It’s true that Britain is a brilliant and beautiful melt- ing pot of diversity. But walk into any regular high street toy shop, and you’d be hard pushed to find that diversity represented on the shelves.
This was the challenge my husband Rafael and I faced, when we searched for a doll for our then two year old son. Not only did we find that the majority of those dolls were girls dressed in pink, but that the majority were white, blonde, and non-reflective of culture today.
Frustrated by the lack of diversity being represented on the toy shelf, as well as the assumption of gender typical roles, we took matters into our own hands and launched a range of four dolls with different ethnicities and genders under the One Dear World banner. The response was instant and resounding; positive representation matters.
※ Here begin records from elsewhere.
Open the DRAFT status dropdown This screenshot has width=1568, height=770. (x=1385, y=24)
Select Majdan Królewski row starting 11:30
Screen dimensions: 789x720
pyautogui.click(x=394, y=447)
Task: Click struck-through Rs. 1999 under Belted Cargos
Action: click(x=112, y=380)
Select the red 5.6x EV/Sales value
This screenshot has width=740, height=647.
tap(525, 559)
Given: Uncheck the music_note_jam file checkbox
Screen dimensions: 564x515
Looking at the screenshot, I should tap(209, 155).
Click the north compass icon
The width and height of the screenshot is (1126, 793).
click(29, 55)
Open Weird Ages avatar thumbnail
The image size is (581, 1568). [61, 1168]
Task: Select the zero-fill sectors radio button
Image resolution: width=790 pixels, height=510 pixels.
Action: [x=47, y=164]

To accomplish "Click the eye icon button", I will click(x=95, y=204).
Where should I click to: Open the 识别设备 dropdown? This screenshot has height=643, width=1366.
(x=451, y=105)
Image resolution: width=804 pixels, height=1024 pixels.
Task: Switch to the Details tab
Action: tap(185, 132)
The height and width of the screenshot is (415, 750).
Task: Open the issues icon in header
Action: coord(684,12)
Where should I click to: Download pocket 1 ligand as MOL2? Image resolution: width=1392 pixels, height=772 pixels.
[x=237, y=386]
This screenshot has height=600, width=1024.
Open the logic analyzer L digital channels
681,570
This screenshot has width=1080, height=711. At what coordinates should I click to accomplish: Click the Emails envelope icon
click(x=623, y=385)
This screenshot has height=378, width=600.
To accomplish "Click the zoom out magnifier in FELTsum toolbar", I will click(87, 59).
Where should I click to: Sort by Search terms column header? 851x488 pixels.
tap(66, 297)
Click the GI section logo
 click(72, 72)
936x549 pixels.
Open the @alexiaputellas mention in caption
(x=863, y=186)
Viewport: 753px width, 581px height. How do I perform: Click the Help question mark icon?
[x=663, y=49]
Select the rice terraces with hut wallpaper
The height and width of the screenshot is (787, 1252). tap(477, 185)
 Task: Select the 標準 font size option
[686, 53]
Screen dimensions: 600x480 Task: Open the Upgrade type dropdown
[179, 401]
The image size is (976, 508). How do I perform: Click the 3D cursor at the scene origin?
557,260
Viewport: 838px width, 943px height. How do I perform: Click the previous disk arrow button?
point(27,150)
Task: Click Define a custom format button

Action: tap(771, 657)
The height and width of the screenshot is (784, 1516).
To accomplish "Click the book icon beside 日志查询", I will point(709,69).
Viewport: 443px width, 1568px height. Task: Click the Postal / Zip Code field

As popular as the first range was, it has always been my vision to include more diversity within the range, and start building representation out to all walks of life. That’s why, this past month, we have launched a new crowdfunding initiative to produce six more dolls for the One Dear World range, representing visible and non-visible disabilities.
With global toy sales reaching £72.5 billion last year, we recognise, however, that we are just a small fish in a very large pond.
Big toy brands have started to make efforts to be more representative, which is thrilling to see, but there is still so much more that can be done.
With an estimated 770,000 children in the UK with disabilities, and more than 150 million worldwide, we think it’s time the industry woke to the role it can play.
Play is crucial in helping children develop and learn about the world, and dolls with disabilities are not just for children with disabilities. In fact, they can help both parents and teachers start conversations about diversity and inclusivity and help them explain what makes every child unique and special.
It’s been noted in the research paper titled Nature and Nurture in Own-Race Face Processing that preju-dice starts early, with babies as young as three months noticing differences in appearance. Between three and five, children start to apply stereotypes, and from five upwards, children understand that stereotyping can lead to discrimination.
Sadly, some of the discrimination and inequalities we see in adult life are still being perpetuated in our children’s toy boxes today.
Now is the time for the industry to effect change and fight prejudice from the toy box.